Oriente no está tan lejos
La dramática situación que se vive en Israel y Palestina no es un conflicto entre Estados. Es un combate internacional entre civilizaciones: la judeocristiana, por un lado; y la musulmana, por otro. Las guerras de religiones son las más peligrosas de todas, pues se ponen en juego las creencias que sustentan todos los valores, la esencia misma del ser humano. Es fácil matar si uno está convencido de que lo hace en nombre de un ser superior que lo va a proteger, y al que se debe en cuerpo y alma. ¿El estado hebreo de Palestina? Vamos a repasar los hechos.
La descomposición del Imperio otomano, a partir de la I Guerra Mundial, supuso cambios drásticos en la configuración política de Oriente Medio. Algunos estados hicieron reformas de sus estructuras económicas y políticas (Turquía, Irán), otros lograron la independencia formal bajo tutela británica (Egipto, Irak) y otros, como Palestina, Siria o Jordania, permanecieron bajo mandato francés o británico. Estos últimos no aceptaron la solución acordada, provocando continuas reivindicaciones del nacionalismo árabe. En paralelo, se descubrieron ricos yacimientos petrolíferos, que convirtieron a la región en estratégica para los intereses de las potencias occidentales. A todo esto, hay que añadir la intención reincidente de constituir un estado judío en Palestina (sionismo).
La diversidad religiosa todavía era irrelevante, pues más del 90% de la población era musulmana, aunque con diferencias internas importantes. Paulatinamente se fueron desarrollando unas ideologías políticas de carácter nacionalista. El nacionalismo árabe, conectado fuertemente al sionismo, se basa en la cohesión religiosa de la comunidad musulmana y la convicción de formar parte de la etnia árabe, con lengua propia.
La II Guerra Mundial aceleró estas tendencias, haciendo del lugar un motivo de confrontación entre las grandes potencias. En 1945, la mitad de la población de Palestina era judía. Comenzó entonces una estrategia de agitaciones y luchas de organizaciones judías contra la presencia británica en Palestina. El objetivo era sustituir el control británico por el norteamericano. Dos años después, la ONU propuso dividir Palestina en dos estados (una parte para los judíos y el resto para los palestinos). En 1948 terminó el mandato británico en la zona. Se proclamó el estado de Israel.

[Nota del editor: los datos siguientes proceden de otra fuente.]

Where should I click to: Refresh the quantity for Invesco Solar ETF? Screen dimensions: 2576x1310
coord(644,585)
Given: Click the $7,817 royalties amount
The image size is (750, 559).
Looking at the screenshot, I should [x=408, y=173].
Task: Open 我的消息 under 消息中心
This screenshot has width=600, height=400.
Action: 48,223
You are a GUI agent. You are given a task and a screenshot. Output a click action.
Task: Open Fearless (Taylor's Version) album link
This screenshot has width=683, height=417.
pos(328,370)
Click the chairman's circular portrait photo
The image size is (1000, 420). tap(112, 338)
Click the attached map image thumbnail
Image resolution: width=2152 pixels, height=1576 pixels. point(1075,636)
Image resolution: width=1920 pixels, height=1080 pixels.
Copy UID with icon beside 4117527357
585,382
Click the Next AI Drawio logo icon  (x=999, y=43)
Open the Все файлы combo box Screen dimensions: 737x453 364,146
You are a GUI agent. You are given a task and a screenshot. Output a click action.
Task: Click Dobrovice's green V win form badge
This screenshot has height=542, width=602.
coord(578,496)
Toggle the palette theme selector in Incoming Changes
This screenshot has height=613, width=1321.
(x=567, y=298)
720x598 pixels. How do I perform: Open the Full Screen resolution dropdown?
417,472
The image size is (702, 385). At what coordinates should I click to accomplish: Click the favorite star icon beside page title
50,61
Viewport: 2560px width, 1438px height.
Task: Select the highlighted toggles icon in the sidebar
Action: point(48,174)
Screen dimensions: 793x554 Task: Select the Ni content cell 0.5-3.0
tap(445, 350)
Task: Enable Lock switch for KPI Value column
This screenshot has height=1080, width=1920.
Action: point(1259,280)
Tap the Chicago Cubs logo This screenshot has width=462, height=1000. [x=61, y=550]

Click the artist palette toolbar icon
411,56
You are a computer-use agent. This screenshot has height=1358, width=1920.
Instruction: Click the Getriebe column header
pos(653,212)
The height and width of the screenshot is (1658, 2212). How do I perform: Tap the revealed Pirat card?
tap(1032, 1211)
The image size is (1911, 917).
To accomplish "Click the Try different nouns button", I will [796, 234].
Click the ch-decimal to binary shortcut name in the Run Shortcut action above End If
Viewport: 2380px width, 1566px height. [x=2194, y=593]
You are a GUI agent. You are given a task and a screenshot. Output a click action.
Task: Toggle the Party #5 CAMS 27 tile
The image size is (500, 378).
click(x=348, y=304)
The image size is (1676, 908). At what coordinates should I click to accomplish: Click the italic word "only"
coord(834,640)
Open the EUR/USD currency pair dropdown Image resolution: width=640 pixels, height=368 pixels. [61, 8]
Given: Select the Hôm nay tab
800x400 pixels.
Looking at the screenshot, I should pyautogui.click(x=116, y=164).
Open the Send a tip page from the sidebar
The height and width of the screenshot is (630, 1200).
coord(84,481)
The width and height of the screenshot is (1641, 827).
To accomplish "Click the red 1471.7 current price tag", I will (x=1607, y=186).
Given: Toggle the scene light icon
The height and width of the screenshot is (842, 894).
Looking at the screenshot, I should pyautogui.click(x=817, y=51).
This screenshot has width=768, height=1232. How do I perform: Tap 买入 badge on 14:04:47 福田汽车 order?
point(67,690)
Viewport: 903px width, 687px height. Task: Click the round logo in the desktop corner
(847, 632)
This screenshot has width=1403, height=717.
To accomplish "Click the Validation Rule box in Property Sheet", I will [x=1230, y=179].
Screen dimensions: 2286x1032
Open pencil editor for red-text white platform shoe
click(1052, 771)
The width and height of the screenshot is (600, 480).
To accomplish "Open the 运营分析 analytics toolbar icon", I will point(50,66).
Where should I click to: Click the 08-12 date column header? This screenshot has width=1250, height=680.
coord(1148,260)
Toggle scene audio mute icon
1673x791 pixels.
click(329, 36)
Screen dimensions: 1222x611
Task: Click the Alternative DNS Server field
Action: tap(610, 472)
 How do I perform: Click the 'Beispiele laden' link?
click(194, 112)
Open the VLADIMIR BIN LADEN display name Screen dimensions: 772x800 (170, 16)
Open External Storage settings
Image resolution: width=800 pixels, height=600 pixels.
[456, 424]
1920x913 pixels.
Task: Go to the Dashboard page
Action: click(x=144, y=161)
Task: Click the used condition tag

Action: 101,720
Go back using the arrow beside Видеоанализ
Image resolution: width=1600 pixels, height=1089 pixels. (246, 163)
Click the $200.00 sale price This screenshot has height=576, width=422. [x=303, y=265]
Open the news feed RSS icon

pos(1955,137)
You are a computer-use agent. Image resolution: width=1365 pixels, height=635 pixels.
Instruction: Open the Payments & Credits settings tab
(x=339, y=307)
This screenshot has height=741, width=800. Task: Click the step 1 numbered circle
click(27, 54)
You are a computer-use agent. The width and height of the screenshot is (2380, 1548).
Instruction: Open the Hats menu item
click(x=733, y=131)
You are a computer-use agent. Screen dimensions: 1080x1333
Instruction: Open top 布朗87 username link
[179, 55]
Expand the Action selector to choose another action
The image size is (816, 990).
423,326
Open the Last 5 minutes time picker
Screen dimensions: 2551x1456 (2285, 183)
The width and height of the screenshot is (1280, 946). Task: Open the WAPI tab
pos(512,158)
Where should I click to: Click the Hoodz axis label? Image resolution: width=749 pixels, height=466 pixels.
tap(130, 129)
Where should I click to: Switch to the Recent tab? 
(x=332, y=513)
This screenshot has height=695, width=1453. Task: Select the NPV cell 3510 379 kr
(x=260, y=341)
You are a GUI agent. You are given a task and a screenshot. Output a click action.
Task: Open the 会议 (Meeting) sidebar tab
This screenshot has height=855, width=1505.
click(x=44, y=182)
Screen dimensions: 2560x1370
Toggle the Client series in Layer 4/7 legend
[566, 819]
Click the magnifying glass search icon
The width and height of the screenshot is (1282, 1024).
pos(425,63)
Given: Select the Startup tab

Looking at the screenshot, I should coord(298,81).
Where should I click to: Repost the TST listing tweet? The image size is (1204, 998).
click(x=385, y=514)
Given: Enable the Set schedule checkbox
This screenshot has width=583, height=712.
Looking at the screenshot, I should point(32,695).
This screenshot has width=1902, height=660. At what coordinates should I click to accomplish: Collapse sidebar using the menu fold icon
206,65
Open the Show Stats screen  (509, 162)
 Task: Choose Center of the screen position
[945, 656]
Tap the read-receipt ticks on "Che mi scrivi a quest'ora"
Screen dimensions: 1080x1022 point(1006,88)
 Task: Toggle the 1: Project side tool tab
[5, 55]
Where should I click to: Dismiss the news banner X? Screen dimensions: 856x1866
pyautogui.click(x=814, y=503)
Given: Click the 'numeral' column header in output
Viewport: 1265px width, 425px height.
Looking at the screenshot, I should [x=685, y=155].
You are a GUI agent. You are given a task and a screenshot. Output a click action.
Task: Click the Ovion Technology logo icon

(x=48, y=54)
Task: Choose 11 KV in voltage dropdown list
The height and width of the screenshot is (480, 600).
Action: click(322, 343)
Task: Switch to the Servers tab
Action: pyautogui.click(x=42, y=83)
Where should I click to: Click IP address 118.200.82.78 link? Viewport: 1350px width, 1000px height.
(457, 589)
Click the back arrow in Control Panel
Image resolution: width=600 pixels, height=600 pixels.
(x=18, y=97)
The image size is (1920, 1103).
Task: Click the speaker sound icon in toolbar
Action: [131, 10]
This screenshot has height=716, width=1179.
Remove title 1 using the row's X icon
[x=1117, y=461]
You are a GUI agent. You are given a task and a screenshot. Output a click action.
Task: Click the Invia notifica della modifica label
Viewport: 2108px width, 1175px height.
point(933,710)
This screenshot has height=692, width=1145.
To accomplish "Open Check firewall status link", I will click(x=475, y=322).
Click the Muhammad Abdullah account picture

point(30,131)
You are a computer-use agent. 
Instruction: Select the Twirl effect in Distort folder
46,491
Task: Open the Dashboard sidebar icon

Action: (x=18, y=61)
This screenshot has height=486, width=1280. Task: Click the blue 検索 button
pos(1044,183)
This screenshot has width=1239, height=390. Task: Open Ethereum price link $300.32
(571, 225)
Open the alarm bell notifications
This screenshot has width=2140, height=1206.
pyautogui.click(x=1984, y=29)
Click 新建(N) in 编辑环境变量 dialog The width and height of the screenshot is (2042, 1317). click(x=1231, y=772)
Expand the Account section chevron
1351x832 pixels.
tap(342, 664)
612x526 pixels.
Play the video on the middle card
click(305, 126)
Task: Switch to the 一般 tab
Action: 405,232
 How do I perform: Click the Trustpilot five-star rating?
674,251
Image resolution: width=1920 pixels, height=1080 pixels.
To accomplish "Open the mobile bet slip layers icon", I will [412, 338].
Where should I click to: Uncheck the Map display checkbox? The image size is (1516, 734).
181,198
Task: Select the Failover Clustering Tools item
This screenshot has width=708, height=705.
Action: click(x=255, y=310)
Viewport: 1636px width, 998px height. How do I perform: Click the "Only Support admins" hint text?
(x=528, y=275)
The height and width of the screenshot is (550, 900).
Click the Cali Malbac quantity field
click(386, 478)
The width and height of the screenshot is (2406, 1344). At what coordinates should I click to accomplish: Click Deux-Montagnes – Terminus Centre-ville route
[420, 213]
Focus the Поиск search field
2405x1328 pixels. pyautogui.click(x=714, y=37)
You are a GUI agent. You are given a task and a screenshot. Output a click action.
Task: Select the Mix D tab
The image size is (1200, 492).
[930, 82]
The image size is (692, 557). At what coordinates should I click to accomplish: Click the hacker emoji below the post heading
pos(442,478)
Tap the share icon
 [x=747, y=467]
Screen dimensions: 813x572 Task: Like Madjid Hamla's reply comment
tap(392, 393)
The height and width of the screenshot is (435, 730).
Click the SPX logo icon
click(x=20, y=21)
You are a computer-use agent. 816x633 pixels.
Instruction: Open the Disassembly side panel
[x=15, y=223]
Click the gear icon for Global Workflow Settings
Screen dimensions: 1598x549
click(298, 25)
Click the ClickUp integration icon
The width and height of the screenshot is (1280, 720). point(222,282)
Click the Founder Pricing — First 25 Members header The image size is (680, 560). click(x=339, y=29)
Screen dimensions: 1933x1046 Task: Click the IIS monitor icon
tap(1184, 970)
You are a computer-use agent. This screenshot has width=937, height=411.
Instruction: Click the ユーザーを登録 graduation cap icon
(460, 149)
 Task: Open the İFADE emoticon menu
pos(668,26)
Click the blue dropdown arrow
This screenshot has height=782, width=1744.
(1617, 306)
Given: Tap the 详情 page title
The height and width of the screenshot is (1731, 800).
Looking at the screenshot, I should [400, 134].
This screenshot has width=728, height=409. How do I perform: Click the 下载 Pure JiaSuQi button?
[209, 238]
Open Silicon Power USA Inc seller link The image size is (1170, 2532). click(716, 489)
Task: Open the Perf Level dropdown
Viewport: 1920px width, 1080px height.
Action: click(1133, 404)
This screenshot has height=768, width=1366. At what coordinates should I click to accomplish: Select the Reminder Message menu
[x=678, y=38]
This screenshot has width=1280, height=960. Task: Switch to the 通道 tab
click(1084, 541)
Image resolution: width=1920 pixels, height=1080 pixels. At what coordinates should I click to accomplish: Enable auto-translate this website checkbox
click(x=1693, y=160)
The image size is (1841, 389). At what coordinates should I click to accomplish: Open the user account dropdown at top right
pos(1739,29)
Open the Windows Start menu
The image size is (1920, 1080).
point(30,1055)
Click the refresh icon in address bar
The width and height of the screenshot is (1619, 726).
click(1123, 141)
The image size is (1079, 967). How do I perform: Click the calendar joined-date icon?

Fue entonces cuando tuvo lugar la primera guerra árabe-israelí. El previsto estado palestino desapareció y su población tuvo que peregrinar por los estados vecinos. El estado de Israel, que había nacido de una guerra, siguió afrontando conflictos. La amarga derrota del 48 trajo consigo la caída de algunos antiguos regímenes. El Oriente Medio obtenía cada vez más importancia en el mapa internacional, llegando a desempeñar un importante papel estratégico en la Guerra Fría. Se fue produciendo una progresiva división del mundo árabe, que dejaba al descubierto el futuro incierto de los palestinos. A pesar de todas las dificultades que tuvieron que afrontar, se proclamó en 1988 un estado, de la partición de Palestina. Tras la guerra del Golfo, la diplomacia norteamericana impuso una salida: Yasser Arafat se instaló en las zonas autónomas de Jericó y Gaza.
La convivencia entre israelíes y palestinos siguió siendo difícil, registrándose de forma permanente conflictos y enfrentamientos que han mantenido desde entonces a la zona en una constante inestabilidad. El antagonismo judío hacia los árabes ha aumentado considerablemente en las dos últimas décadas, desde que Israel viró a la derecha, volviéndose más opuesto a los palestinos.
Actualmente, el debate internacional va más allá de Israel y Palestina. La división de la izquierda es el gran asunto de fondo. Por una parte, está la que aboga por el derecho de los israelíes a defenderse; y, por otra, la que denuncia toda responsabilidad violenta a Israel, aún condenando el ataque de Hamás. Lo que afecta a nuestro país es que ambas izquierdas conforman el Gobierno en ciernes. Reprochamos su tibieza ante el terrorismo palestino; aunque, en realidad, estamos todos muertos de miedo de lo que su actitud implica. Nada de lamentaciones, que cada cual asuma sus responsabilidades. No hacer nada también es una forma de actuar.
Desde fuera, viendo las secuencias en una televisión, mientras estamos sentados calentitos en nuestras salitas de estar, todo es dolor lejano. Una terrible realidad que contemplamos perezosamente; pero, o tenemos cuidado y mantenemos la esencia de nuestra democracia, o vamos a terminar inmersos en un drama parecido y, entonces, no valen las lamentaciones. Nuestra guerra no es de religión, es una guerra social que parte del feudalismo y sus tremendas e imperecederas consecuencias. Quién no quiera entender que no entienda.